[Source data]
# # # #
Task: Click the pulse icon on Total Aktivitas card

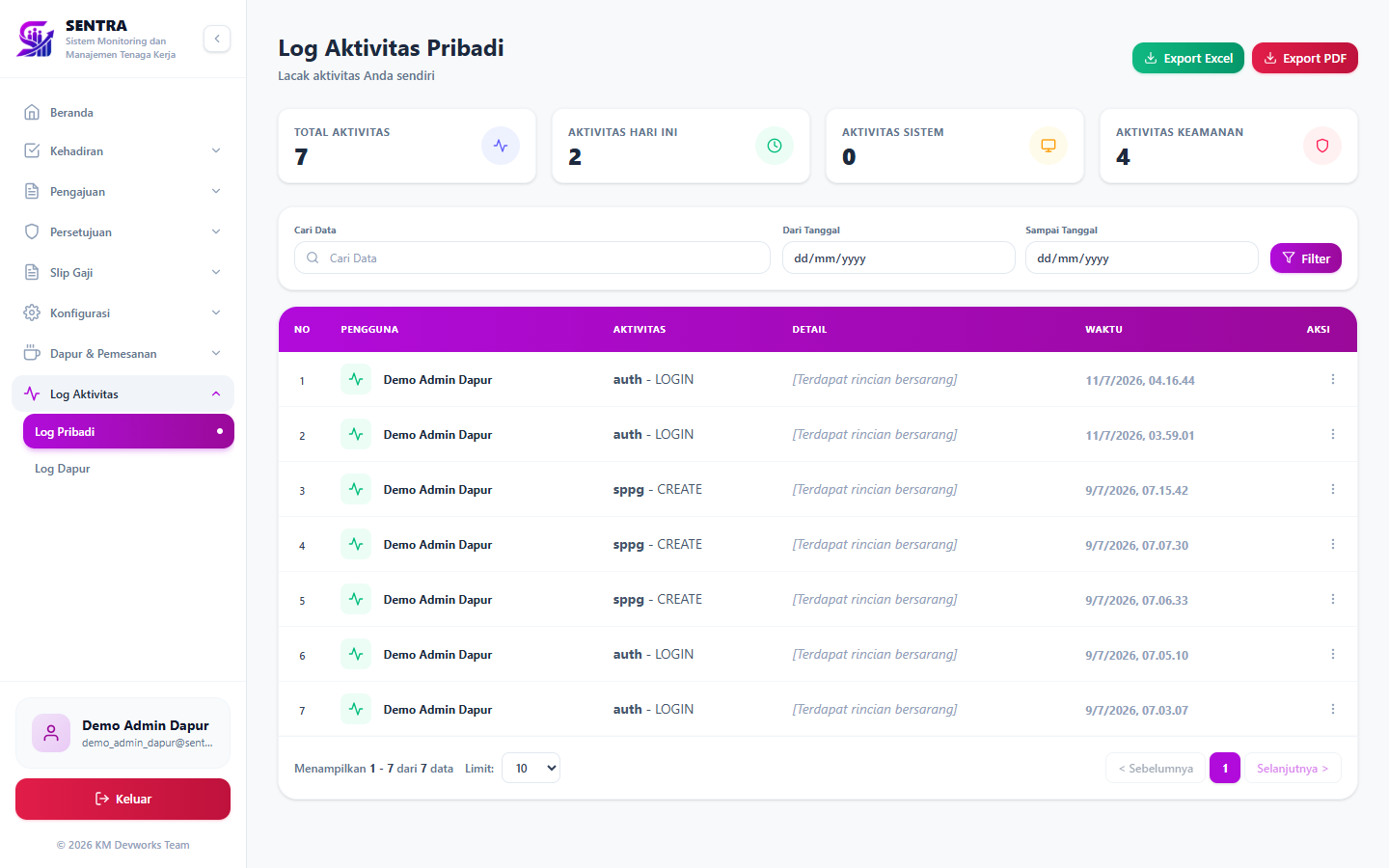Action: [501, 146]
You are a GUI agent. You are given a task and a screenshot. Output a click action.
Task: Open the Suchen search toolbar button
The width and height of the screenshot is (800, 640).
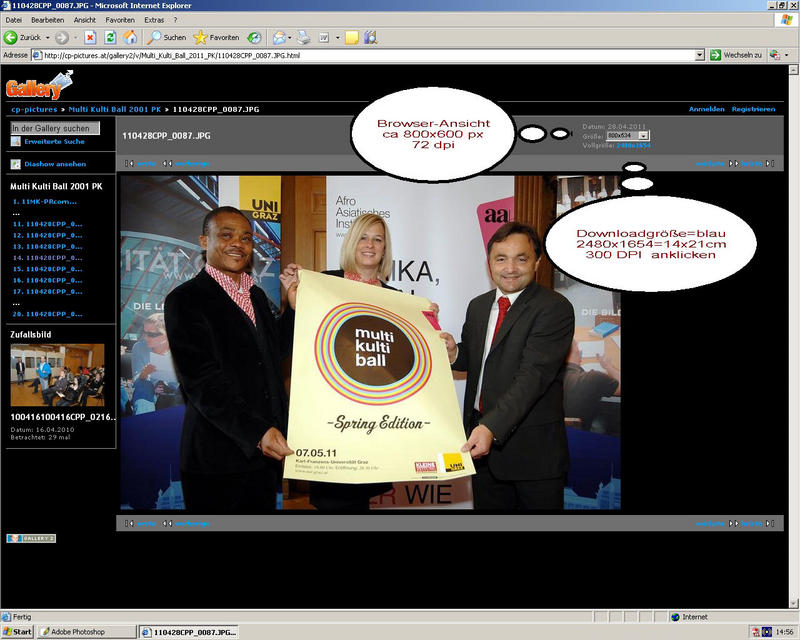pos(168,37)
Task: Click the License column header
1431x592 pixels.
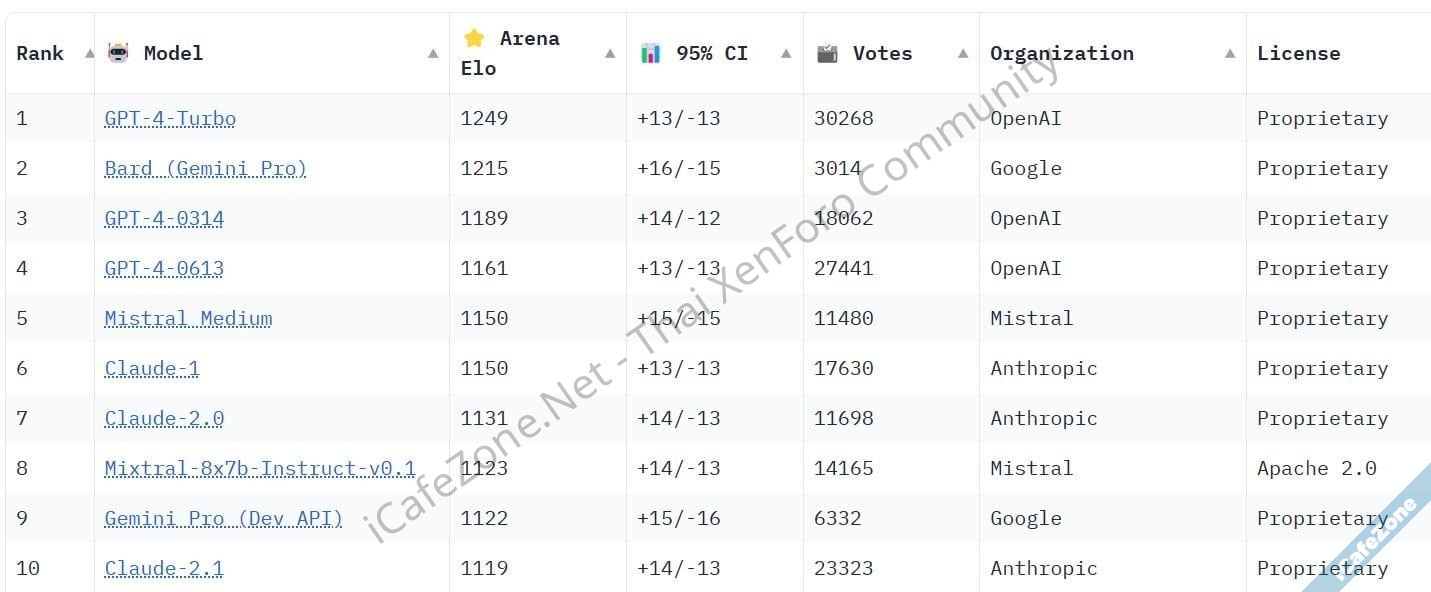Action: point(1298,53)
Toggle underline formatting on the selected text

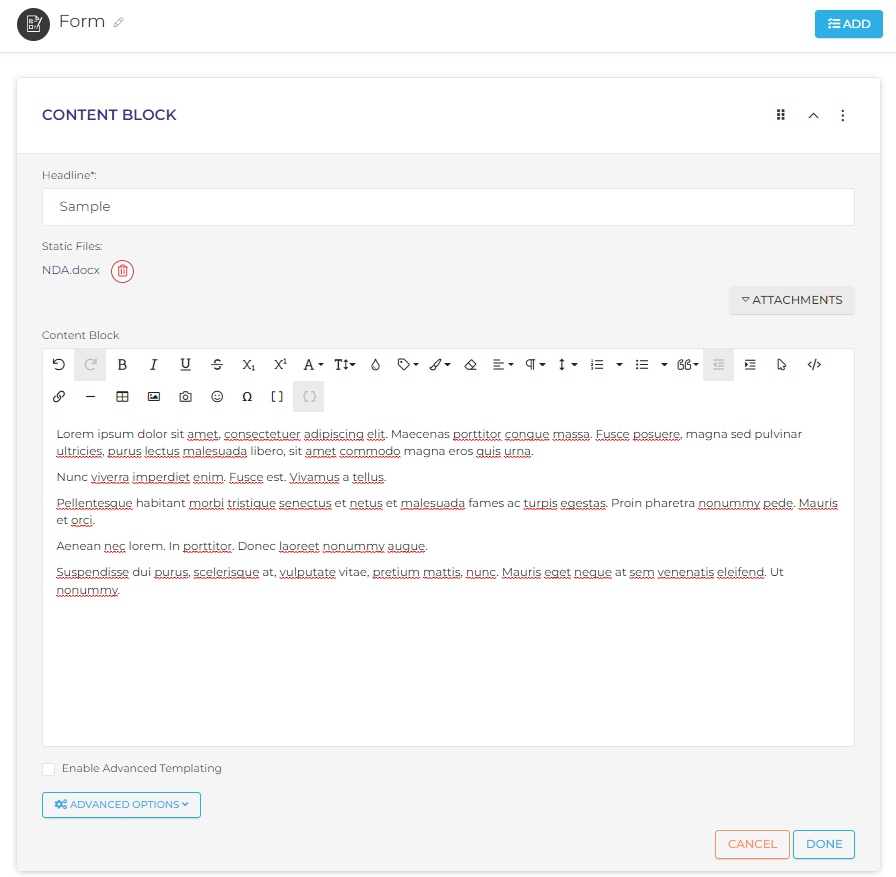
# # # #
Arrange every non-blank line of the records above as a Markdown table with two columns, "Row" for the line number and "Text" for the line itself, omitting blank lines. Leave the pictures out of the table.

| Row | Text |
|---|---|
| 1 | Task: Click the pulse icon on Total Aktivitas card |
| 2 | Action: [501, 146] |
| 3 | You are a GUI agent. You are given a task and a screenshot. Output a click action. |
| 4 | Task: Open the Suchen search toolbar button |
| 5 | The width and height of the screenshot is (800, 640). |
| 6 | pos(168,37) |
| 7 | Task: Click the License column header |
| 8 | 1431x592 pixels. |
| 9 | Action: point(1298,53) |
| 10 | Toggle underline formatting on the selected text |